The power take off for wave energy remains one of the key technical challenges that must be overcome before technical maturity. The low speed reciprocating nature of many devices combined with the challenging environment require the development of bespoke electrical machines in a direct drive system. This paper describes a research project that is developing a small direct drive wave energy device. The aim is to prove that electrical machines can reliably operate in the marine environment.
Heaving buoys are wave energy converters where power is extracted by applying a force to oppose the vertical motion of a floating or submerged prime mover. The force is applied by the power take off which requires provision of an inertial reference, for example a drag plate or the sea bed.
Linear direct drive power take off in heaving wave energy converters can suffer from end stop problems, where large uncontrolled oscillations and forces between the prime mover and the inertial reference damage the power take off. For example, over extending either a hydraulic or electric power take off in storm waves off can cause irreconcilable damage. One way of avoiding this is to remove the inertial reference in rough seas.
In an IPS buoy the inertial reference is provided by a piston coupled to water entrapped by an open ended cylinder. If the piston leaves the cylinder, it is no longer coupled to the water mass and its inertial reference drastically reduces. In this case the piston can simply ‘follow’ the prime mover oscillation. An IPS buoy therefore presents an excellent device to demonstrate direct drive power take off.

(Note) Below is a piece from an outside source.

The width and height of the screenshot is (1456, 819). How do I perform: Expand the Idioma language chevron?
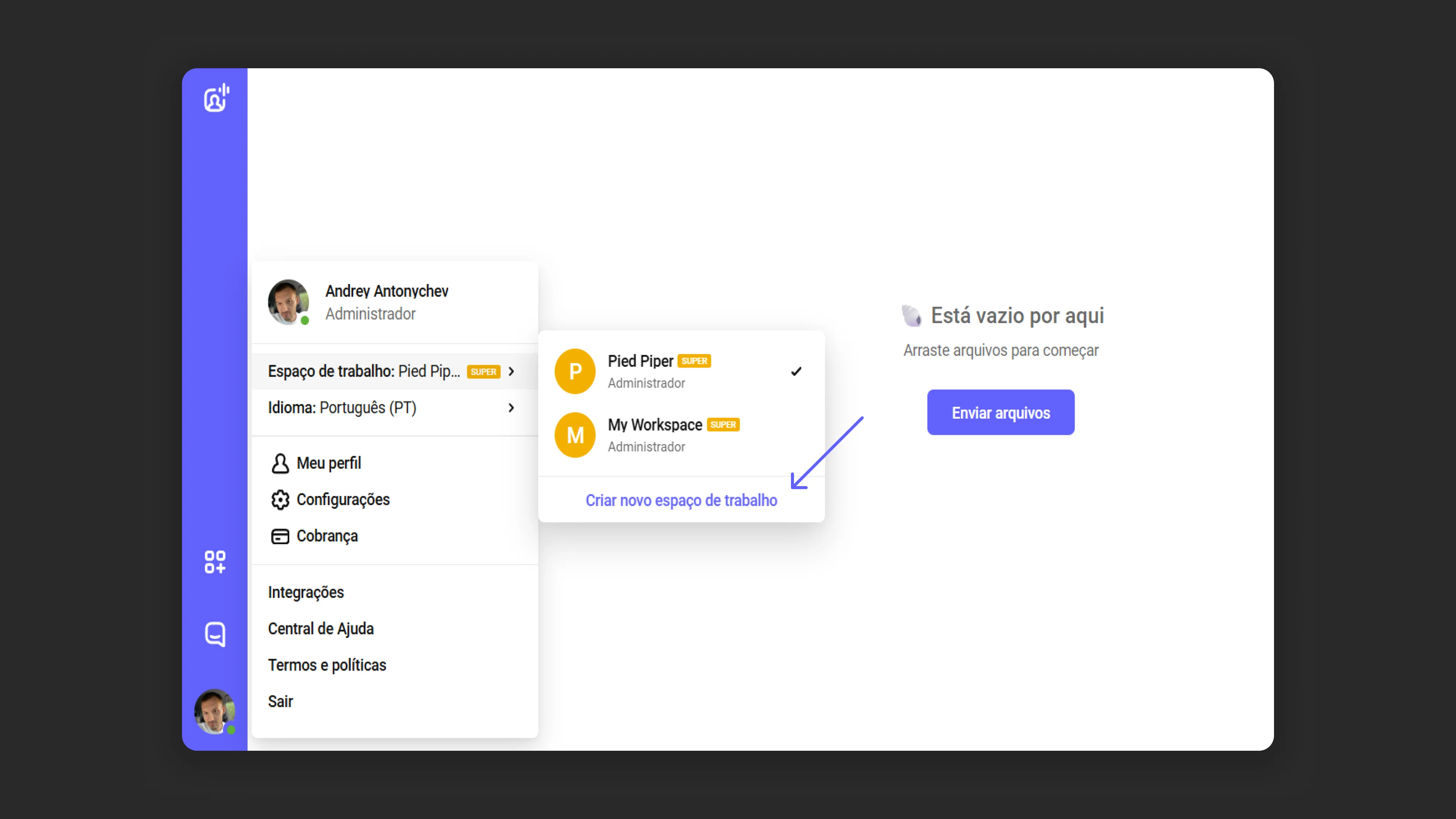click(511, 408)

In the direct drive demonstrator proposed in this paper, the electrical power take off is integrated with the inertial piston and tube of an IPS buoy. The piston acts as the electrical translator and the cylinder houses the stator coils.
A number of design challenges are presented. For example, the piston/translator either needs to be neutrally buoyant, or must be held in position by an external force. Neutral buoyancy imposes constraints on the size and solidity of the translator, whereas the length and radius of the cylinder directly effects the amount of power that can be captured. It is an integrated design problem. A hydrostatic model to size the piston and a linear hydrodynamic model to size the cylinder are presented. The active area of the electric power take off is constrained by the parameters of the piston and cylinder, so design requires integrated hydrostatic, hydrodynamic and electromagnetic modelling. Oscillation results are compared to predictions from commercial software for validation and used to inform the electrical design.
The electrical generator will oscillate slowly compared to conventional generators implying the use of some form of magnetic gearing, challenging for mass constrained designs, or reliance on a large amount of rare earth magnetic materials, which has a significant cost implication. A number of electrical machine topologies are investigated in the paper (surface mounted PM machines, Halbach array, and flux concentrated).